Saved entries
───

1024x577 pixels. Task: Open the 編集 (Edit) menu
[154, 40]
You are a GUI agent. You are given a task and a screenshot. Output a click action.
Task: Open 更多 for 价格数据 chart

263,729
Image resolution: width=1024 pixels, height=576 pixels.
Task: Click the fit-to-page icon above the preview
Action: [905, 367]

───

**What this task involves**
A faithful copy of all the records is required.

**Finished exercise**
1024x577 pixels. Task: Open the 編集 (Edit) menu
[154, 40]
You are a GUI agent. You are given a task and a screenshot. Output a click action.
Task: Open 更多 for 价格数据 chart

263,729
Image resolution: width=1024 pixels, height=576 pixels.
Task: Click the fit-to-page icon above the preview
Action: [905, 367]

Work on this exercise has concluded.